By comparing the many groups of experiments, it is verified that the CFF-SDN ship detection model can achieve high performance on detection accuracy, as shown in the precision–recall curves in
Figure 17. However, ships sometimes sail in complex scenes, and the shapes and textures of interfering objects (such as islands, clouds) can change considerably. Sometimes the shape, color, and texture of clouds or islands are very similar to those of ships. These disturbances can cause false alarms in the detector, as shown in
Figure 20.
Although CFF-SDN fully reuses feature information by fusing features from different layers, it is still not enough to eliminate all false alarms.

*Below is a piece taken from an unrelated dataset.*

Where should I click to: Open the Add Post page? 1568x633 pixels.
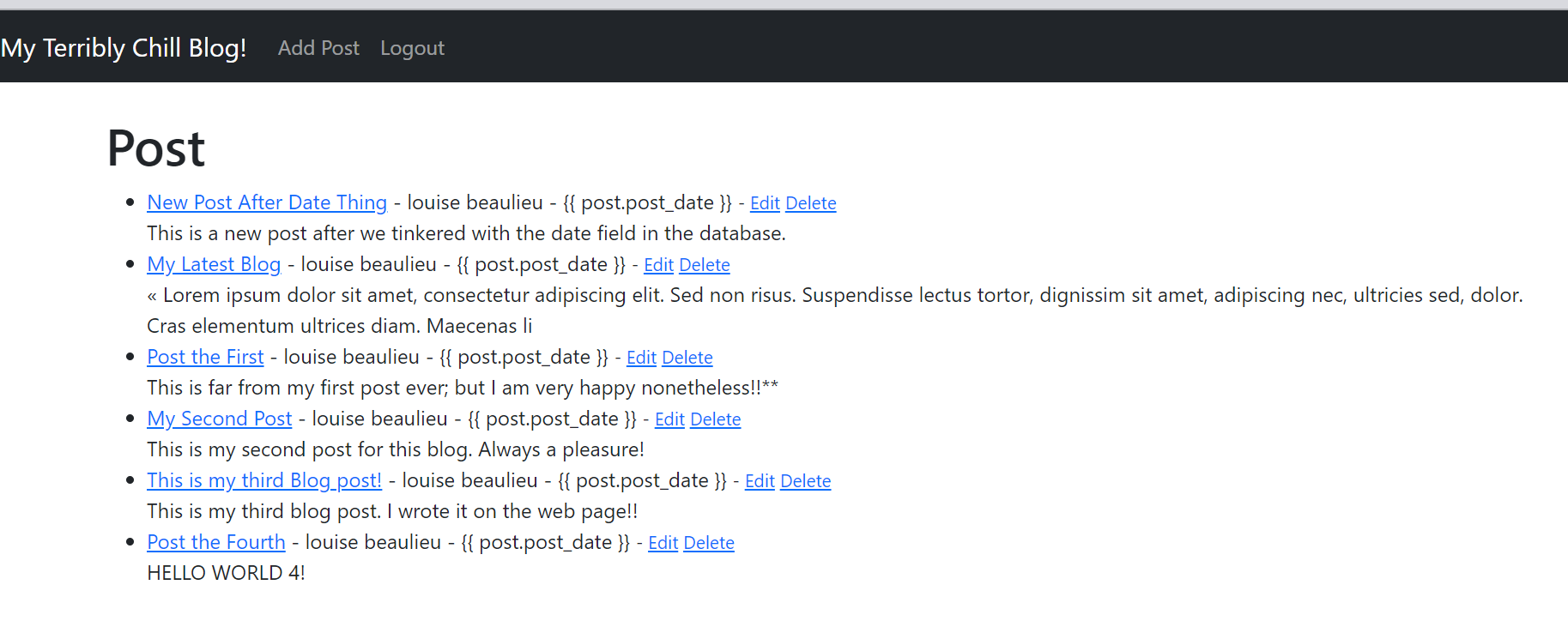318,48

Both the training set and the test set contain harbor images, and the ship detection in these images is interfered with by the land. The ship detection results of harbor images containing land are shown in
Figure 21. The CFF-SDN model can detect ships in the harbor. Although the model does not appear to be overfitting, the detection effect in the harbor images is not as good as that in the ocean images. The ships near the shore in
Figure 21a–c are well detected. Three ships were detected in
Figure 21d, but one ship docked on the shore was not detected. There are many interferences when detecting ships in the harbor, and the detection effect is lower than that of ships on the sea. The mAP would be significantly decreased when the trained model is applied to the harbor images. Enhancing the robustness of algorithms for ship detection in harbor is an important research topic in the future. We need to collect more harbor images to support the quantitative analysis of ship detection in the harbor.

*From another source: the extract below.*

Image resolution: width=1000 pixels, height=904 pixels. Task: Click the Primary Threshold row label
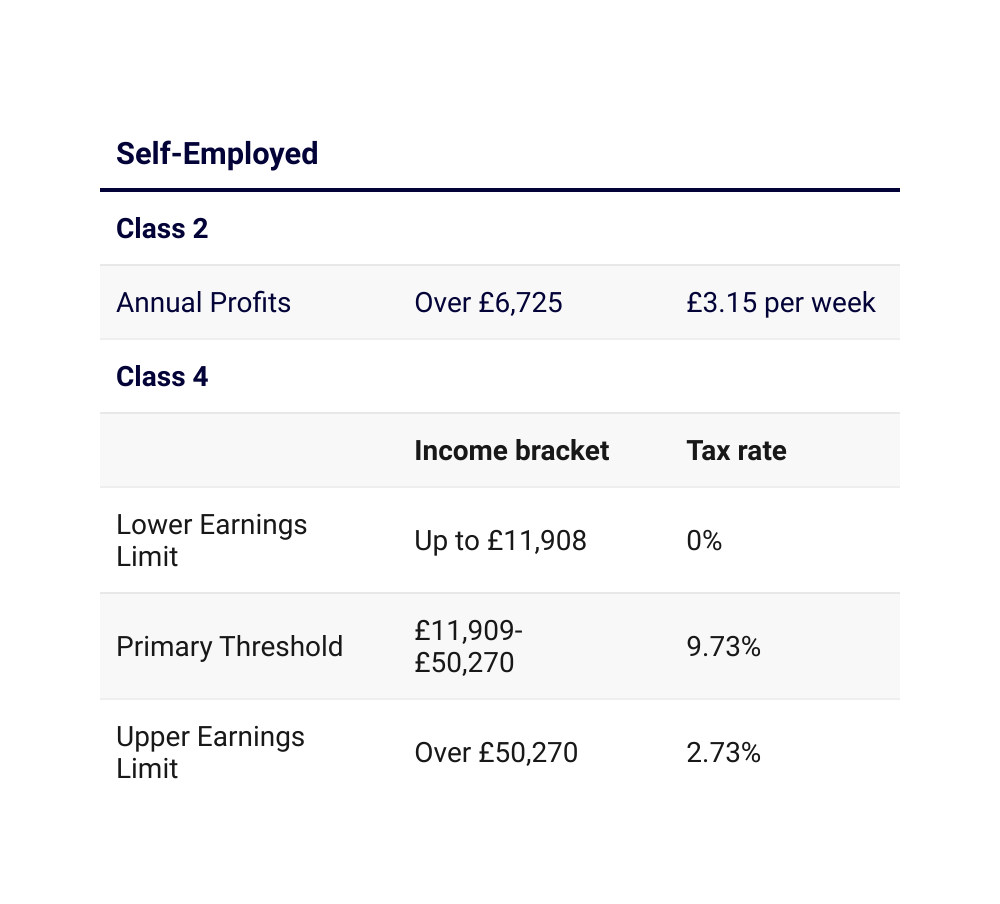[x=229, y=647]
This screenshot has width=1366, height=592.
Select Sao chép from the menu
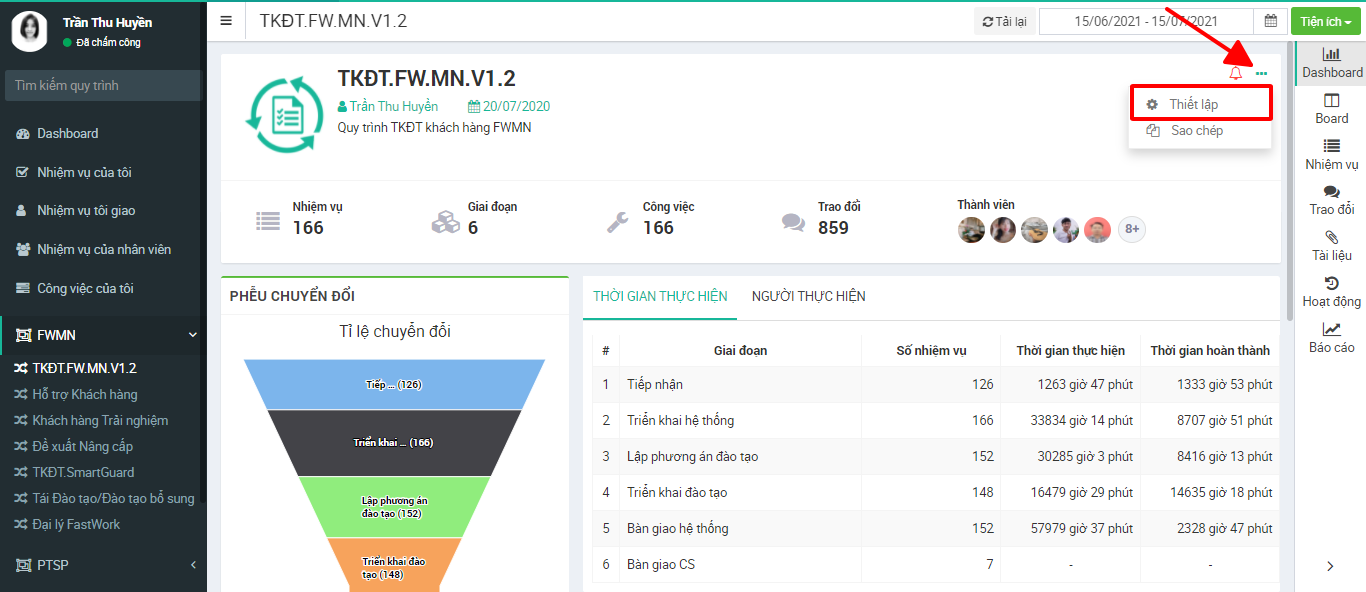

The interferences of ship detection on different datasets are quite different. We collected several different datasets, including vehicle detection in aerial imagery (VEDAI) dataset [
40], dataset for object detection in aerial images (DOTA) [
41], and high-resolution remote sensing detection (HRRSD) dataset [
42]. These datasets contain various types of targets such as airplanes, tractors, ships, trucks, etc. The ship images extracted from these datasets are detected by CFF-SDN model to detect ship images. In addition, the number of ships in these datasets is not as high as in our dataset DSDR. The ship detection results of CFF-SDN model on other datasets are shown in
Figure 22.
It can be seen from
Figure 22 that various types of ships in these datasets were detected, and no interfering objects such as harbor facilities were mistakenly detected as ships. The ship detection results on different datasets prove that our model is very robust. The detection result of the DOTA dataset in the first row of
Figure 22 shows that the localization of the ship in the upper left corner is not accurate enough. In the future, the localization accuracy of the CFF-SDN model on other datasets needs to be improved.

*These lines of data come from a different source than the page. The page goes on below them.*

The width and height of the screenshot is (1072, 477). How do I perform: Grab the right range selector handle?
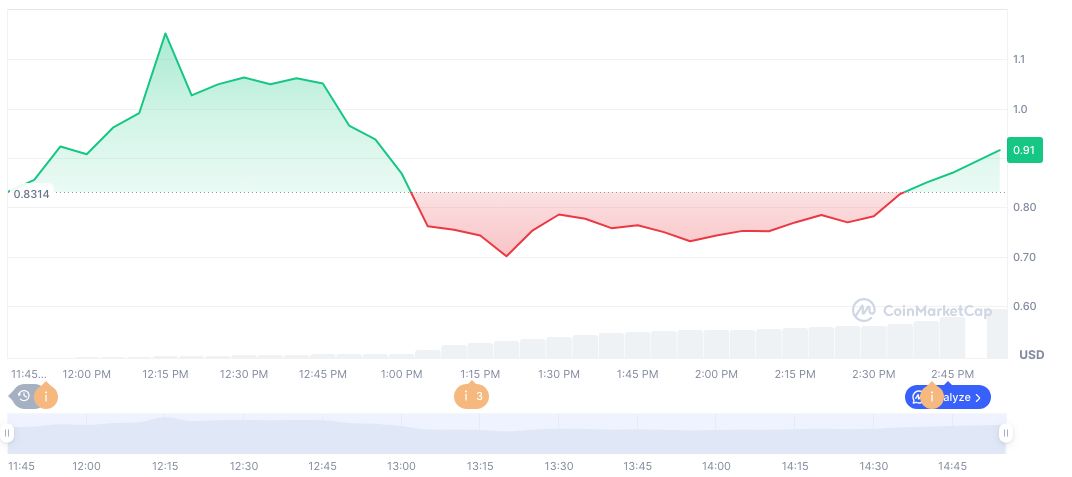1005,433
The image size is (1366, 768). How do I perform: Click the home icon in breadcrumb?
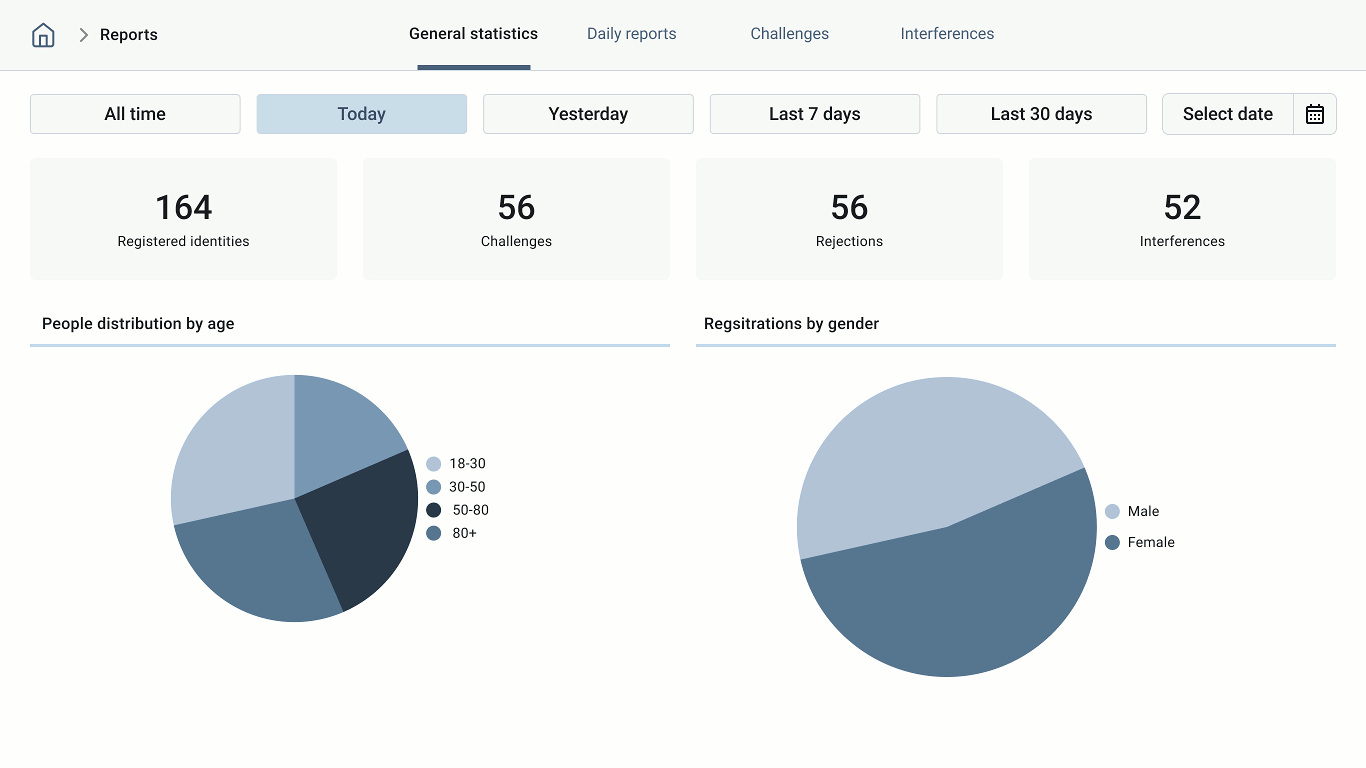click(43, 35)
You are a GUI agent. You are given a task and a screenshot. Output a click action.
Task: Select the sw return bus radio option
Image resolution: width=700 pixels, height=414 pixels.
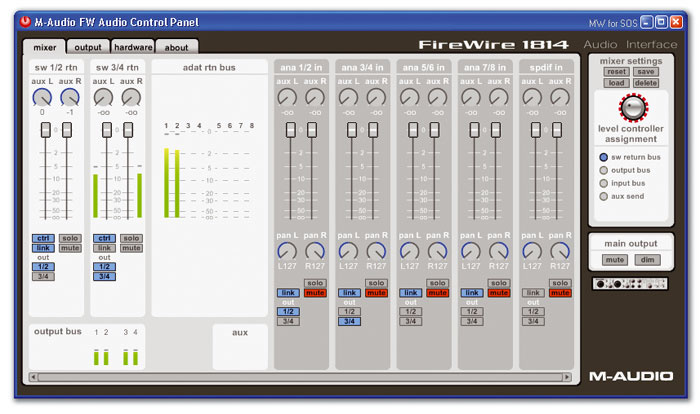pyautogui.click(x=603, y=157)

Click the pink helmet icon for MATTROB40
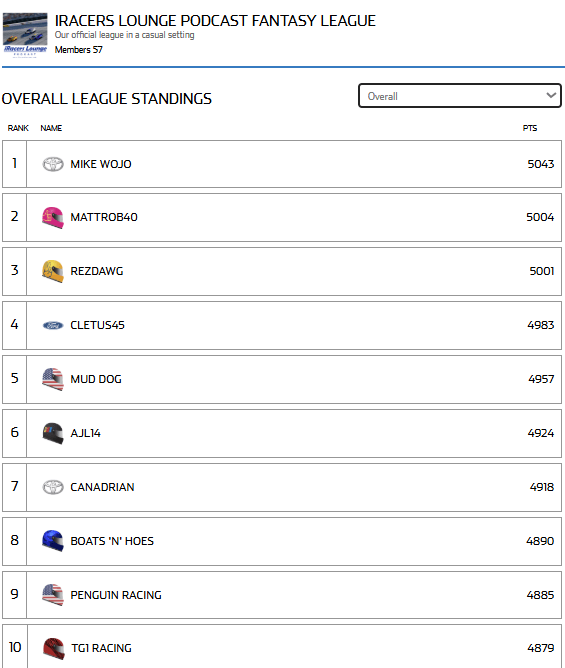53,217
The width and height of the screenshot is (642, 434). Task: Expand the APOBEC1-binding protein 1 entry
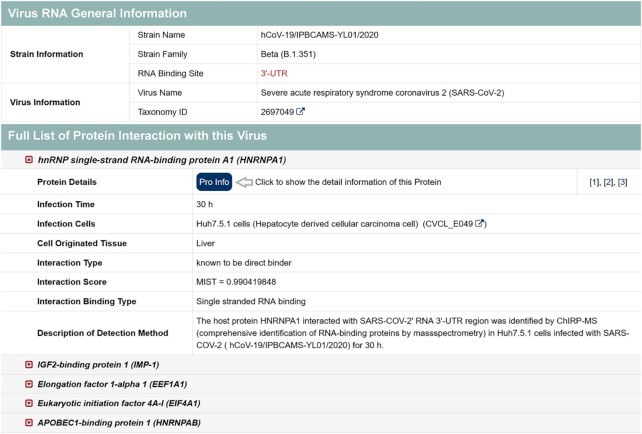[29, 423]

Increasing the learning category is a better solution to this problem. Common disturbances such as clouds and islands are divided into separate categories. In addition to learn the target characteristics of the ships, the model also learns the characteristics of common interferers that cause false alarms to distinguish between ships and interference. The fusion of visible and infrared image information may be another idea for enhancing the recognition capability of the detector by comprehensively using the interference suppression effect of different spectrum bands to improve the performance of distinguishing ships from false alarms, but this depends on the linkage of the visible and infrared sensors, so as to obtain both visible and infrared images of the same scene.